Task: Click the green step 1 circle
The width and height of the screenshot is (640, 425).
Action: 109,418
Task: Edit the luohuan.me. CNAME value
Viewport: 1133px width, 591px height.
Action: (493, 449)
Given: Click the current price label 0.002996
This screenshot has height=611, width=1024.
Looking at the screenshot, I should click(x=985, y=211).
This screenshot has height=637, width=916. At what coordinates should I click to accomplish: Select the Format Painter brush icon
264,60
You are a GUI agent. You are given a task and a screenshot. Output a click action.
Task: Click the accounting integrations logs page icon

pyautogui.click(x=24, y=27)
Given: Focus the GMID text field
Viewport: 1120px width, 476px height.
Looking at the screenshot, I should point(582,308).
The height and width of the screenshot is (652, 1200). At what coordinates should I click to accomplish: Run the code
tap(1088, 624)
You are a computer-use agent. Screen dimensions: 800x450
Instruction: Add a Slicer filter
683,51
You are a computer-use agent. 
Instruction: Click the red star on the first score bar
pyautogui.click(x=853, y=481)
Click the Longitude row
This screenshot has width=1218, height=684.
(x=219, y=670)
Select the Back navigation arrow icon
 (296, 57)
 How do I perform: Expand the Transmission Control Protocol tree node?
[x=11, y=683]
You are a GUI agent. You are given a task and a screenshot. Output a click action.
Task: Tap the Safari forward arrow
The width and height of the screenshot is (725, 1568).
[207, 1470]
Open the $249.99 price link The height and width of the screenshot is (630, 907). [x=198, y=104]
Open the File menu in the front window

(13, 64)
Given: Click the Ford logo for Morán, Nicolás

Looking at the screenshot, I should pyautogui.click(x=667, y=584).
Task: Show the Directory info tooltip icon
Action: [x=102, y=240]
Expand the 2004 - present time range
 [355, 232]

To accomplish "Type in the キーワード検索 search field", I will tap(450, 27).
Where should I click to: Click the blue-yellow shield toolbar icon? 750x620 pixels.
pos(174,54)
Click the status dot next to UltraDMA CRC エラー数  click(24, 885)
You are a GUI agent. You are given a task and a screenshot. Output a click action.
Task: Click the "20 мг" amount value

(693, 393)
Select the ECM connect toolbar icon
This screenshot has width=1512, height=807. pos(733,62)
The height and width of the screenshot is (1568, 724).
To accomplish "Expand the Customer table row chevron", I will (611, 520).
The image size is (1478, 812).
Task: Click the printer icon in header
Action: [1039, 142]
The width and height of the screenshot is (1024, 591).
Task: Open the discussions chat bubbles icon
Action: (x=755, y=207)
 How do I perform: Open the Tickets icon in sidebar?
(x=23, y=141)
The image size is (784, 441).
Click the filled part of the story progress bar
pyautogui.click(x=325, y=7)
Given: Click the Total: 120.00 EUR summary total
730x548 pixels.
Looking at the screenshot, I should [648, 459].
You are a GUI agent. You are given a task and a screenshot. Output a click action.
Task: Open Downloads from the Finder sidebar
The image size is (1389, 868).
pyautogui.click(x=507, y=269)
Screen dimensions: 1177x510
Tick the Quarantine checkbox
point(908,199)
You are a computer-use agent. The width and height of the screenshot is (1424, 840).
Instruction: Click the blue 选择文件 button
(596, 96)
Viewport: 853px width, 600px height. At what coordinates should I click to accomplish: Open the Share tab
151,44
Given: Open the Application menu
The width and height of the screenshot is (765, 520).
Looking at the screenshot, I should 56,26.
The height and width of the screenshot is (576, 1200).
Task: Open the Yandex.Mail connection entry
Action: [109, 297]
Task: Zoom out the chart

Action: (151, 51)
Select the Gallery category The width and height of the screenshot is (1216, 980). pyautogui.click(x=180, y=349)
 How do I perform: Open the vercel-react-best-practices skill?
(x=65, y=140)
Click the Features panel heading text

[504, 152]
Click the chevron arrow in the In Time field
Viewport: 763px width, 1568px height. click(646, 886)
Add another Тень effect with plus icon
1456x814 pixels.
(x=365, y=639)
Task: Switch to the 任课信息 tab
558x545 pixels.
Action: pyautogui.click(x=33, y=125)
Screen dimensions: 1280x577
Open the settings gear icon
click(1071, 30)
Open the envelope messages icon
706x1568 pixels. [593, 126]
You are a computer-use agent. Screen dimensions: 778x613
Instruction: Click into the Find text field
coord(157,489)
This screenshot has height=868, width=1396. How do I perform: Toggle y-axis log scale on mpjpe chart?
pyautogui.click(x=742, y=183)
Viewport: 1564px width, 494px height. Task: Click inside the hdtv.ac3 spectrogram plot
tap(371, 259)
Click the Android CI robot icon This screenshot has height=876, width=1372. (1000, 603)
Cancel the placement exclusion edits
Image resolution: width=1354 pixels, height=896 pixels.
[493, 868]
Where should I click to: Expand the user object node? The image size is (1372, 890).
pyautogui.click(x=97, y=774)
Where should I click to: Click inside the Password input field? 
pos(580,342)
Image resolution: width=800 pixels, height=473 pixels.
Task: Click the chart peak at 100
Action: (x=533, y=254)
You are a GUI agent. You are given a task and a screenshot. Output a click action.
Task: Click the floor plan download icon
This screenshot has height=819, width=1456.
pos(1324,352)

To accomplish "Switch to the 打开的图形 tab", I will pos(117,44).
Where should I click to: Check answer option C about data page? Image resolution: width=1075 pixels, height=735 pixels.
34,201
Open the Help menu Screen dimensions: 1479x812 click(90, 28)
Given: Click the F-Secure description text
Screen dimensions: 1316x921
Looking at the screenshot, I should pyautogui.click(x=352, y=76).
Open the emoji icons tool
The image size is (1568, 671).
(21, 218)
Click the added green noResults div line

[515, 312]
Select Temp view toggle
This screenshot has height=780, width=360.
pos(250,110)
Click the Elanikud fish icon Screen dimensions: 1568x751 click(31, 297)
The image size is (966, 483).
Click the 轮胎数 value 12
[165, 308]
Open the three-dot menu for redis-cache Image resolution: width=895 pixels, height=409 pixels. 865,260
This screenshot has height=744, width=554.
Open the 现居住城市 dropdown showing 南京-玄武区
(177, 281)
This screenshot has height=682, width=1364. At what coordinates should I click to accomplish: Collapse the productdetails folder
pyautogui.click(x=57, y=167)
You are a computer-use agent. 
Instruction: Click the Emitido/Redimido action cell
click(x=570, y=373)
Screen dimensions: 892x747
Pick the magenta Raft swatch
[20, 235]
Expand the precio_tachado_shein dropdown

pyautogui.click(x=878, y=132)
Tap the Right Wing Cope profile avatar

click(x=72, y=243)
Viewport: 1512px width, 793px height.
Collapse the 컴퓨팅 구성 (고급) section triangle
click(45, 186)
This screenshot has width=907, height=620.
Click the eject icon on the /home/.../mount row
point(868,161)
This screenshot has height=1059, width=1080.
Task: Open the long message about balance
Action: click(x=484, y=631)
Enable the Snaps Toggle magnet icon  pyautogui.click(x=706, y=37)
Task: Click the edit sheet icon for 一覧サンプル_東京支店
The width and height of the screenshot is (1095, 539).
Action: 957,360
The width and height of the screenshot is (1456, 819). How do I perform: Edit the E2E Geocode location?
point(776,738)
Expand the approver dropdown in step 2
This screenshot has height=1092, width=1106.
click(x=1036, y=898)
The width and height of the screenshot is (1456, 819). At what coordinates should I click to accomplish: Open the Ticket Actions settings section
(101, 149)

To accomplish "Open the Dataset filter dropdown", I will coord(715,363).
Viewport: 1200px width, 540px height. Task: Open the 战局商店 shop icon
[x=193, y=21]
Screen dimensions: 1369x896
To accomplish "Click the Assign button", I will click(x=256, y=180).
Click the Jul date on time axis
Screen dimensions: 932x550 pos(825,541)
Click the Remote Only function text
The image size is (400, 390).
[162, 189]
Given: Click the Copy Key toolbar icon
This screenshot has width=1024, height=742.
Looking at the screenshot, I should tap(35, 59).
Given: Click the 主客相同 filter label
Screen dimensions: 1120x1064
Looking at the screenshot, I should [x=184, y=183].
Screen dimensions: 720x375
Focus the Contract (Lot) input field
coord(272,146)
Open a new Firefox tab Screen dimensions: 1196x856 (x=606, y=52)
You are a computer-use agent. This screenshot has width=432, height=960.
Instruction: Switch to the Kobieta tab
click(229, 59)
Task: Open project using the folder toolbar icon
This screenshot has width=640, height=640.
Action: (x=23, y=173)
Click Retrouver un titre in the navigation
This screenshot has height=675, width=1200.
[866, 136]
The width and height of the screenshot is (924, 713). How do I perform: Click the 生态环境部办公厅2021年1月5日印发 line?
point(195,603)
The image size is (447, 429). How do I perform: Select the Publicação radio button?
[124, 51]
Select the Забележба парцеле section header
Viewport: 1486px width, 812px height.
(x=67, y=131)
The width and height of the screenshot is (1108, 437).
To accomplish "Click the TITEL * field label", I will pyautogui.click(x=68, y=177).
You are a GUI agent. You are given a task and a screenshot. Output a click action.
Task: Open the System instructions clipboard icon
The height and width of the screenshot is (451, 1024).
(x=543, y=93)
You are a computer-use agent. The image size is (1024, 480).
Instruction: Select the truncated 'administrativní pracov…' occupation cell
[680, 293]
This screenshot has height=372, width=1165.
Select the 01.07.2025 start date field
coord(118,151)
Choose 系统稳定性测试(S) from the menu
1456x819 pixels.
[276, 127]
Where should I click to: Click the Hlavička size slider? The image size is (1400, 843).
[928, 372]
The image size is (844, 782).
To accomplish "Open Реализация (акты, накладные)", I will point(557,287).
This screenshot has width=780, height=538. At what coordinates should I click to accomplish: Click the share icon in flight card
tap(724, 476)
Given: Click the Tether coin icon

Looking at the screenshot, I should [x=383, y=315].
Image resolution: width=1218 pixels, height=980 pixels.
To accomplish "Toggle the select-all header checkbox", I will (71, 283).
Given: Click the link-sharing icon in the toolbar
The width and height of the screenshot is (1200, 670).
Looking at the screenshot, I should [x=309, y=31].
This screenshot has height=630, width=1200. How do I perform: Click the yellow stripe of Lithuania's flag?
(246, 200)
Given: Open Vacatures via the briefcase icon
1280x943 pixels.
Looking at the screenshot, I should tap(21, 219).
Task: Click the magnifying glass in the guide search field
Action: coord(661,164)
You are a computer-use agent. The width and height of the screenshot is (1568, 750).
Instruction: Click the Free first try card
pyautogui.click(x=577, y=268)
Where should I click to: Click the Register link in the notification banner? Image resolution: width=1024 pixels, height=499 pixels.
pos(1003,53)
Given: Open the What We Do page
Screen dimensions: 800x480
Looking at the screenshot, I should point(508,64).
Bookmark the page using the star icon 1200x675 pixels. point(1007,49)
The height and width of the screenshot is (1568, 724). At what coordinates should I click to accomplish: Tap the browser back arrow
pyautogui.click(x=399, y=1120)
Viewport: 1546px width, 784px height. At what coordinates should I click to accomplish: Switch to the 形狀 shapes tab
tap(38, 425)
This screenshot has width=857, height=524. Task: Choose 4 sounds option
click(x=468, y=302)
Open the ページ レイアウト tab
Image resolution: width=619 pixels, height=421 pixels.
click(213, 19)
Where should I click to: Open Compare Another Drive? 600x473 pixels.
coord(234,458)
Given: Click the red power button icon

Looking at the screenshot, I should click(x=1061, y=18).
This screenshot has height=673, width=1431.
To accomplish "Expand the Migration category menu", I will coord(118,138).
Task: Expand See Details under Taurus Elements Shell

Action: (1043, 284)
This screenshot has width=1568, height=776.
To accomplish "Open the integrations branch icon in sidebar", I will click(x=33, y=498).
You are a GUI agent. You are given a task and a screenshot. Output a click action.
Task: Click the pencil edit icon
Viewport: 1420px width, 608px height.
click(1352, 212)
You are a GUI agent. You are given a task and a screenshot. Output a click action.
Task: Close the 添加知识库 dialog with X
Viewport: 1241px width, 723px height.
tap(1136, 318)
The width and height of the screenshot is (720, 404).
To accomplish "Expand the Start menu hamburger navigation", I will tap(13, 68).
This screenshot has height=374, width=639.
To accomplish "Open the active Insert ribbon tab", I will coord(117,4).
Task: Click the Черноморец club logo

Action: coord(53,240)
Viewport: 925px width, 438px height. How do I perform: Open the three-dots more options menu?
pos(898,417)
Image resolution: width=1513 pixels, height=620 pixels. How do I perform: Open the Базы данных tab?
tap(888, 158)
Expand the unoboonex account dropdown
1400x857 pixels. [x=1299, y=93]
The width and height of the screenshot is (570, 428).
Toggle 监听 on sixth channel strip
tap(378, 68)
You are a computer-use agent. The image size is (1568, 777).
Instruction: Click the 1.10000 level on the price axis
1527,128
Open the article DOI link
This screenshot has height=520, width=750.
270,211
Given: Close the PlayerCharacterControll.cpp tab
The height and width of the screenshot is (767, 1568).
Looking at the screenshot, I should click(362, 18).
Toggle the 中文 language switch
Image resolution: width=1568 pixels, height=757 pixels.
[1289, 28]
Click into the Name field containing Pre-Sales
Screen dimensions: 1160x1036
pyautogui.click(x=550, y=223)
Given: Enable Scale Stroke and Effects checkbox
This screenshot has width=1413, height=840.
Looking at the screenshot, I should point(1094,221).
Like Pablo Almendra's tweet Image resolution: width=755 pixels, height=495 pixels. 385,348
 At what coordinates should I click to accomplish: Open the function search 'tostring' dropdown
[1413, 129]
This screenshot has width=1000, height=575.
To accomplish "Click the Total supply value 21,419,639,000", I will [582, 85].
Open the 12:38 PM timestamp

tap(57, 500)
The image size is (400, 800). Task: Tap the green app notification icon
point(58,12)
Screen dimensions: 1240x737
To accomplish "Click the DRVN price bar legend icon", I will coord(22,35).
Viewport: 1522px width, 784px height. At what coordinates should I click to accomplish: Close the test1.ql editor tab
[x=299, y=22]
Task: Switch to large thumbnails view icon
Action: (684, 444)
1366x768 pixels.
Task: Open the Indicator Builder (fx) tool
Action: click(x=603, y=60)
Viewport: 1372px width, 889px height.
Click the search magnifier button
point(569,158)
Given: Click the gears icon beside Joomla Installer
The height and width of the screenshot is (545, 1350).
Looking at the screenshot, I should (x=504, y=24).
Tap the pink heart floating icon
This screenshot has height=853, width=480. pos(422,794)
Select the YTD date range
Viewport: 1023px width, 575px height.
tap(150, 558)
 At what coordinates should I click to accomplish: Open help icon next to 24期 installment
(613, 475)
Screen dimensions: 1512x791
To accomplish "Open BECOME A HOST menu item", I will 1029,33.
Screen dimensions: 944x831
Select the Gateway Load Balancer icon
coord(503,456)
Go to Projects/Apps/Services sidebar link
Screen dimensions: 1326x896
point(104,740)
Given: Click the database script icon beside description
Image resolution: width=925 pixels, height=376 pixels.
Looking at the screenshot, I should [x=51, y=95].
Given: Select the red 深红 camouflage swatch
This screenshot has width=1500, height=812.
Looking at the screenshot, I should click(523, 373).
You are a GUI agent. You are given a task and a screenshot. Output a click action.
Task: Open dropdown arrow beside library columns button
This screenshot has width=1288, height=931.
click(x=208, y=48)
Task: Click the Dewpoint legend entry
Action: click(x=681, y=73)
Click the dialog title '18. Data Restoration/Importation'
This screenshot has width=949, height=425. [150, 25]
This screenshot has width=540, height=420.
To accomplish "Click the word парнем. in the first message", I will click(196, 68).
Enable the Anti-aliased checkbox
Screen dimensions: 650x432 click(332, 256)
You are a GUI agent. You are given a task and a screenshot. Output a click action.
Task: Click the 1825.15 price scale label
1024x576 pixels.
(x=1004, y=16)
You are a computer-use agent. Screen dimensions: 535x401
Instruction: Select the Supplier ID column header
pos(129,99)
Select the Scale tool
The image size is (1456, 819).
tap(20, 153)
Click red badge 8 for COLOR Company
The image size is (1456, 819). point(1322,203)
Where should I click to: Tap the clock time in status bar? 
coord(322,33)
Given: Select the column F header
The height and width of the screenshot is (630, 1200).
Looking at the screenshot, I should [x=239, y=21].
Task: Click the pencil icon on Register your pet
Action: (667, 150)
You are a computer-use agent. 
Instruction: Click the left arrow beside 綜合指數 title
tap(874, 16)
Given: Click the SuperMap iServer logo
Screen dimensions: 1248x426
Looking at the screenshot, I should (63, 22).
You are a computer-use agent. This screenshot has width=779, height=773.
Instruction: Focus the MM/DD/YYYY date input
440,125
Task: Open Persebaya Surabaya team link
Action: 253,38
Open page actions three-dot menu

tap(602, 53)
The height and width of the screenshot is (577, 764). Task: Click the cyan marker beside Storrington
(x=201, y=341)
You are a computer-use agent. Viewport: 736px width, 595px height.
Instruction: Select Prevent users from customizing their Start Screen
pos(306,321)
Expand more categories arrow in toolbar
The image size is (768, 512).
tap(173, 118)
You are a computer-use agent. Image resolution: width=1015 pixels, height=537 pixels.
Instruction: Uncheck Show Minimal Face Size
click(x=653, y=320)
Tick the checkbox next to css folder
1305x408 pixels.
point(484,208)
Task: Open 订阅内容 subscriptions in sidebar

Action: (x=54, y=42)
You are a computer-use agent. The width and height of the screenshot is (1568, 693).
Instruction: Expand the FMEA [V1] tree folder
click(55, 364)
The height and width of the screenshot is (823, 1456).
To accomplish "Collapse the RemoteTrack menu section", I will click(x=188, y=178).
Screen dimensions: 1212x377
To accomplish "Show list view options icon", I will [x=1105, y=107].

※

» **Task requirements**
Reproduce the entries beginning at the line that contains "Where should I click to: Click the Register" and ending after the line that contains "pyautogui.click(x=399, y=1120)", substituting "star button" for "star icon" and leaving everything else unchanged.

» **Correct answer**
Where should I click to: Click the Register link in the notification banner? Image resolution: width=1024 pixels, height=499 pixels.
pos(1003,53)
Given: Open the What We Do page
Screen dimensions: 800x480
Looking at the screenshot, I should point(508,64).
Bookmark the page using the star button 1200x675 pixels. point(1007,49)
The height and width of the screenshot is (1568, 724). At what coordinates should I click to accomplish: Tap the browser back arrow
pyautogui.click(x=399, y=1120)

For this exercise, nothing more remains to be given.